Use firewalls and routers to segment the network. Properly established firewalls block specific messages or message types, enabling network administrators to control what traffic flows into/out of a control network. If ports, such as HTTP and RPC must be open, risk of control network penetration increases. Unfortunately, these are ports that many applications require to be open.
Establish policies and procedures for maintaining firewalls and ensure they are properly configured. Rules should identify who can change the firewall, define permitted changes, and provide for oversight. System security is chiefly a process issue—not a technology issue.
Enhance firewall protection by using intrusion detection systems, which monitor network traffic to identify inappropriate activity. These systems can help identify when firewalls are ineffective or when an attack is underway through open ports.
All the firewalls in the world won't protect a system with weak passwords. Automatically generated passwords are best, but tools are often required to help generate and manage them, such as Password Minder and Password Safe. Finally, keep all non-essential software off computers directly connected to the control network. It helps reduce the risk of a virus.
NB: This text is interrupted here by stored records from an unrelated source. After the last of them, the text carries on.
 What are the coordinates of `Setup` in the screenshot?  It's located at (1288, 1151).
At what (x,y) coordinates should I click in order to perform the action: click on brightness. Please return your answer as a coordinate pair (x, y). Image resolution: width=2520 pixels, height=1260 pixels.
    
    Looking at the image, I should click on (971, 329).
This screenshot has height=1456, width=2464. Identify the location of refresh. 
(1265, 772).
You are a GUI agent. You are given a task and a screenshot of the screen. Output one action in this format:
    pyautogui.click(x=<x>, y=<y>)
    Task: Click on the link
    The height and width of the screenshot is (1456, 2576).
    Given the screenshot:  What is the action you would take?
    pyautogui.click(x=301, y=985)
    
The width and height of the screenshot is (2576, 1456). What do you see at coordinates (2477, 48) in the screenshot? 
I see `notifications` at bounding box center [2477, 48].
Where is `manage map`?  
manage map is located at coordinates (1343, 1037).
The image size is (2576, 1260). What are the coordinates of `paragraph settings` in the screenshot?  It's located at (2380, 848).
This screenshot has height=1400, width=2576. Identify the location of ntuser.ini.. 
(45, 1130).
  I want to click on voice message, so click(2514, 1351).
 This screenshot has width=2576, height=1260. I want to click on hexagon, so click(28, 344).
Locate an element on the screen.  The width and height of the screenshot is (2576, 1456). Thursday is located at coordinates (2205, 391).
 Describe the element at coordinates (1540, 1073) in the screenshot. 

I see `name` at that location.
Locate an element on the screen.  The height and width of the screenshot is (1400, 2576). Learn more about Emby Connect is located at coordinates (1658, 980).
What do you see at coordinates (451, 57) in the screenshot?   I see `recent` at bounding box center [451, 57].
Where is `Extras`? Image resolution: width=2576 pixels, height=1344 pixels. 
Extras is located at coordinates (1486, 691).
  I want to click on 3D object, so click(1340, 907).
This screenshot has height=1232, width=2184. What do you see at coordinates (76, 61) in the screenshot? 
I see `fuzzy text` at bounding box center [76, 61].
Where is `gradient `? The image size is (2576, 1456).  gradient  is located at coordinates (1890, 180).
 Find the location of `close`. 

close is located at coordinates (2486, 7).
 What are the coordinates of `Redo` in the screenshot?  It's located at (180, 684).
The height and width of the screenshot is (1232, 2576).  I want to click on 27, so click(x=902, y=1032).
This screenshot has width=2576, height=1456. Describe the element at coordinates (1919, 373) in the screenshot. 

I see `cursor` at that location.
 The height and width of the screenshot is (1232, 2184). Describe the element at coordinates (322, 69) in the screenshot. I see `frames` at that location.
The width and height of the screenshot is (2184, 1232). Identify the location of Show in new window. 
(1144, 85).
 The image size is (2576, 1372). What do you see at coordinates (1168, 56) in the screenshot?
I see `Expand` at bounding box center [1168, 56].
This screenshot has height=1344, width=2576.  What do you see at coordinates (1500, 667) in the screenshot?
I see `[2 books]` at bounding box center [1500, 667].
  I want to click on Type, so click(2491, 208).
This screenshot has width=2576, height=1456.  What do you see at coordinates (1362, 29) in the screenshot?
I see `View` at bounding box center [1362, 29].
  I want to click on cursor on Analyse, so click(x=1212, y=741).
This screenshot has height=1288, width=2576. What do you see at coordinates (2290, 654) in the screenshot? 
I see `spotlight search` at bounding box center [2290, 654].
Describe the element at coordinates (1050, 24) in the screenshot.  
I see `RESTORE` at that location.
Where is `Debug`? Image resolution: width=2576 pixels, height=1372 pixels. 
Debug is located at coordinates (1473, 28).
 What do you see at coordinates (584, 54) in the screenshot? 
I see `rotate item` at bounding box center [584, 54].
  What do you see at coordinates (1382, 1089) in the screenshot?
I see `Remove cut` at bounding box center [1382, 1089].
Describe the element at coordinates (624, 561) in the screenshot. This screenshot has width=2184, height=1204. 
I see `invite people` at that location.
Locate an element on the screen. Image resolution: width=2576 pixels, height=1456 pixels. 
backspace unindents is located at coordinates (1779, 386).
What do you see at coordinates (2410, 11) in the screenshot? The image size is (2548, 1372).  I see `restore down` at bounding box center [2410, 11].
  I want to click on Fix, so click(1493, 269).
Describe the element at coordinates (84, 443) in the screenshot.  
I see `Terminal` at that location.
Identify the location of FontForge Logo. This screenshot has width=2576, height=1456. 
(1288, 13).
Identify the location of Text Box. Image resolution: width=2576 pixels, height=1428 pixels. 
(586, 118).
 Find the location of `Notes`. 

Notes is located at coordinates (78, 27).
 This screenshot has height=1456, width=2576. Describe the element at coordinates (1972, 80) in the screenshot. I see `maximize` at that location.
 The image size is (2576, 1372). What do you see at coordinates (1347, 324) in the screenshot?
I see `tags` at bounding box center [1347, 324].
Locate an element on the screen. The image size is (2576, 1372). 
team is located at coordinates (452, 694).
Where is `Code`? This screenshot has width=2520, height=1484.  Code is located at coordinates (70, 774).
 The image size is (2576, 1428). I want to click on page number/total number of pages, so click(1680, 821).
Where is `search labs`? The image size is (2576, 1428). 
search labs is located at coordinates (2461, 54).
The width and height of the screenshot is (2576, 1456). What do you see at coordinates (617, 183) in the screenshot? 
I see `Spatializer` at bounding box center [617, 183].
Source: Jon Westbrock, senior technologist at Emerson Process Management, in Technology Update, Control Engineering, August 2005 (p. 14).
September 6, 2005
Tip of the Week
Application guidance for step-motor-based motion control
A step-motor-based system provides a simple, low-cost method of motion control. However, successful use stepper motion control is highly application dependent. Here are some general points of application guidance:
Stepper motors are physically limited to under 1 kW output power
Useful torque production drops off rapidly with motor speed. Limits speeds to 3,000 rpm or less as a rule of thumb.
Stepper motors offer excellent position holding, without “dithering” as in servo motors
When properly sized for the driven load, step motors produce little velocity ripple while executing a motion profile
If properly sized, steppers supply repeatable motion and positioning
Stepper motors typically run without a feedback device, hence add reliability to a system
Stepper motors are less costly than servo motors
In a multi-axis machine application, some of the motion axes may be better suited to stepper control and some to servo motor control. Newer drives and controllers can accommodate both motor types.